He took, with his left hand the cup from the rock. Little Aranjuez came round the mound. Tietjens threw the cup downhill at a large bit of rock. He said to Aranjuez’s wistful, enquiring eyes:
“So that no toast more ignoble may ever be drunk out of it!”
The boy gasped and blushed:
“Then you’ve got someone that you love, sir!” he said in his tone of hero-worship. “Is she like Nancy, in Bailleul?”
Tietjens said:
“No, not like Nancy. … Or, perhaps, yes, a little like Nancy!” He did not want to hurt the boy’s feelings by the suggestion that anyone unlike Nancy could be loved. He felt a premonition that that child was going to be hurt. Or, perhaps, it was only that he was already so suffering.
The boy said:
“Then you’ll get her, sir. You’ll certainly get her!”
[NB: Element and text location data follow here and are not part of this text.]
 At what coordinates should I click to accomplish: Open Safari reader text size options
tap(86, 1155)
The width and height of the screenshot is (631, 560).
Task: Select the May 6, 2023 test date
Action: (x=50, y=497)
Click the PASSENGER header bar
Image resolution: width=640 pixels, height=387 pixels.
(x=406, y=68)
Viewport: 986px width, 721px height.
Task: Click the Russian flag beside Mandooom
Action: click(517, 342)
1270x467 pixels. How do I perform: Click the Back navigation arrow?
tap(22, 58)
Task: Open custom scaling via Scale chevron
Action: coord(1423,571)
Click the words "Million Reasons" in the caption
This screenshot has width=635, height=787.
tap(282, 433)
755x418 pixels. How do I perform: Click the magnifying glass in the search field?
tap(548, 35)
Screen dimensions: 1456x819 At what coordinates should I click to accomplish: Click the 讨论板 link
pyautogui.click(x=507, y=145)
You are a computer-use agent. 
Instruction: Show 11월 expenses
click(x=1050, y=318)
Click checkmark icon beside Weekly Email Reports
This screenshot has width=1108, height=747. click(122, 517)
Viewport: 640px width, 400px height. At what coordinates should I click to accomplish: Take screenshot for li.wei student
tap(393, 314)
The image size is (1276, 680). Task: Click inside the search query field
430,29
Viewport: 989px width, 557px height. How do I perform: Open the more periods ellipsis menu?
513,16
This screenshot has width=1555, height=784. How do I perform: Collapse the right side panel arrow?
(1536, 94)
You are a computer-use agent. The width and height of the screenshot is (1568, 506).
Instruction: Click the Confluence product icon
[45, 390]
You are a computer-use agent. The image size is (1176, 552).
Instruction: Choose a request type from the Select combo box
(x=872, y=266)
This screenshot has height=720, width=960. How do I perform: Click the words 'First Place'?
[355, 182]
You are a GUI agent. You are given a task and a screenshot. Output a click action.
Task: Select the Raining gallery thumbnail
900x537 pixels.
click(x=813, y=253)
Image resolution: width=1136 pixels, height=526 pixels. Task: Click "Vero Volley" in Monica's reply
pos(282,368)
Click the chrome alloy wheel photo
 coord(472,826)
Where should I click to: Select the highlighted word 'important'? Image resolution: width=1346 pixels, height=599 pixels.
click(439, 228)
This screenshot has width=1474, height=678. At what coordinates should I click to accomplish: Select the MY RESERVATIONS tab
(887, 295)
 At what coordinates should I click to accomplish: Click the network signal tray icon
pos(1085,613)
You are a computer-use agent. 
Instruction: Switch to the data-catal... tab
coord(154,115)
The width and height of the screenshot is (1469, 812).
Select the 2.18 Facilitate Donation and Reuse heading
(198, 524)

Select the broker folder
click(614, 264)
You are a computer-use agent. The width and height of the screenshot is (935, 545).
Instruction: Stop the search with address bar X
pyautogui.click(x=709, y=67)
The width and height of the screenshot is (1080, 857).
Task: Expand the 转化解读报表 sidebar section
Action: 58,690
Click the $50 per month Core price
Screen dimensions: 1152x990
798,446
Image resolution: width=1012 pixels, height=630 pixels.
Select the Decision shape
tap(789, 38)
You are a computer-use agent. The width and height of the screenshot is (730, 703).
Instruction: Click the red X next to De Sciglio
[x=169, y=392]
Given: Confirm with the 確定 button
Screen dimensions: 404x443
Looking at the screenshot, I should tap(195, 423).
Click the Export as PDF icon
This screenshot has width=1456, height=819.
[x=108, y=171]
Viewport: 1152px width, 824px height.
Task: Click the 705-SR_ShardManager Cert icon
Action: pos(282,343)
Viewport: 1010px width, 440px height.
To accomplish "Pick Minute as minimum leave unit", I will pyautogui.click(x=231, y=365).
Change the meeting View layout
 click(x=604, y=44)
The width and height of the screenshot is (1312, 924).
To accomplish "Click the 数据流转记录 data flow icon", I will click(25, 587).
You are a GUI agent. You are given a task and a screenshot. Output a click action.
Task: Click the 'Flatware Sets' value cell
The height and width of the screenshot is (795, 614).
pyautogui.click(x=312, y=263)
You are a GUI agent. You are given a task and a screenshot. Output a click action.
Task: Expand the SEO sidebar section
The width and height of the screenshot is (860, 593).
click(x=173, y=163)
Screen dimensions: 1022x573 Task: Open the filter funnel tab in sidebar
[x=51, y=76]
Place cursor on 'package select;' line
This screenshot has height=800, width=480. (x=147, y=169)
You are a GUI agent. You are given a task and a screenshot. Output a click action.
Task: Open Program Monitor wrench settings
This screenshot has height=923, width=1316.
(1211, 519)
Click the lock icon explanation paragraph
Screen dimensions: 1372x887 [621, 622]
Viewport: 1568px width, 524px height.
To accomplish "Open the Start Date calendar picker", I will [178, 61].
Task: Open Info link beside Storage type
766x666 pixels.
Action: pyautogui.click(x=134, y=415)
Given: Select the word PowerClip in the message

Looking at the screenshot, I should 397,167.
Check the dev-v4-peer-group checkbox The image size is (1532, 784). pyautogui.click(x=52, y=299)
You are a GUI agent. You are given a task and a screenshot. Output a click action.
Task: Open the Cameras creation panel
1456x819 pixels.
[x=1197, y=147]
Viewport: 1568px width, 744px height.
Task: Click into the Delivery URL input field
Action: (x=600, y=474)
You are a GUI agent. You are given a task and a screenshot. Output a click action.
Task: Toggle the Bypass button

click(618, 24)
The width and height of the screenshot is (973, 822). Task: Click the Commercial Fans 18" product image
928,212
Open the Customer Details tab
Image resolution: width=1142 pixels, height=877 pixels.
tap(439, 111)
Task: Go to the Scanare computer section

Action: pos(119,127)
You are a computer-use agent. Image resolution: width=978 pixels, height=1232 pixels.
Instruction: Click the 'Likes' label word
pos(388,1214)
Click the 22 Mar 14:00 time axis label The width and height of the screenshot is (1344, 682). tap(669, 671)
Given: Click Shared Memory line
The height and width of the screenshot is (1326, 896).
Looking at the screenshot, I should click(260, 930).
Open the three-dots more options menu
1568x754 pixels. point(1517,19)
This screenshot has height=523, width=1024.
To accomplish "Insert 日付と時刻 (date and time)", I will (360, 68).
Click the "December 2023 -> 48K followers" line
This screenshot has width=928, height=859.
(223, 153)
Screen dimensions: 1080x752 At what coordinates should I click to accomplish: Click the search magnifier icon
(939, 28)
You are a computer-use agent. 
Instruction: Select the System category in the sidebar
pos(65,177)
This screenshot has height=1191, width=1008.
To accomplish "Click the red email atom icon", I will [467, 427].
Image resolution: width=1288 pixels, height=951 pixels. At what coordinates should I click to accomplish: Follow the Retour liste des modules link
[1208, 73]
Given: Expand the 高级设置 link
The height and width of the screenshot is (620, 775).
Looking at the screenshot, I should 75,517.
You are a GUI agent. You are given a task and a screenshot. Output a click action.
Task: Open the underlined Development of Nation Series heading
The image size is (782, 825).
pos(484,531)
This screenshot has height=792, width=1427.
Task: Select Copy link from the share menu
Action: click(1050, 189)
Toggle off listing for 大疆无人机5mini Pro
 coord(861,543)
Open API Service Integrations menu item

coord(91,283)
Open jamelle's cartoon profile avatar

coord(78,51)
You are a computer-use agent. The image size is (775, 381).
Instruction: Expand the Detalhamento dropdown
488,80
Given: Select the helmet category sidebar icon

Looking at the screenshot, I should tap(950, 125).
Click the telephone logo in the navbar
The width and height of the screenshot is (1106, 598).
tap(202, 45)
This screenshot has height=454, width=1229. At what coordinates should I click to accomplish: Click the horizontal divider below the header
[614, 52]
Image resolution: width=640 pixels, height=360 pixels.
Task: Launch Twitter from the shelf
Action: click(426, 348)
“Yes, I shall probably get her!” Tietjens said.
The Lance-Corporal came, too, round the mound. He said that A Company were all under cover. They went all together round the heap in the direction of B Company’s trench down into which they slid. It descended sharply. It was certainly wet. It ended practically in a little swamp. The next battalion had even some yards of sandbag parapet before entering the slope again with its trench. This was Flanders. Duck country. The bit of swamp would make personal keeping in communication difficult. Where Tietjens had put in his tile-syphons a great deal of water had exuded. The young O.C. Company said that they had had to bale the trench out, until they had made a little drain down into the bog. They baled out with shovels. Two of the shovels still stood against the brushwood revetments of the parapet.
“Well, you should not leave your shovels about!” Tietjens shouted. He was feeling considerable satisfaction at the working of his syphon. In the meantime we had begun a considerable artillery demonstration. It became overwhelming. There was some sort of Bloody Mary somewhere a few yards off or so it seemed. She pooped off. The planes had perhaps reported the position of the Austrian gun. Or we might be strafing their trenches to make them shut up that weapon. It was like being a dwarf at a conversation, a conflict—of mastodons. There was so much noise it seemed to grow dark. It was a mental darkness. You could not think. A Dark Age! The earth moved.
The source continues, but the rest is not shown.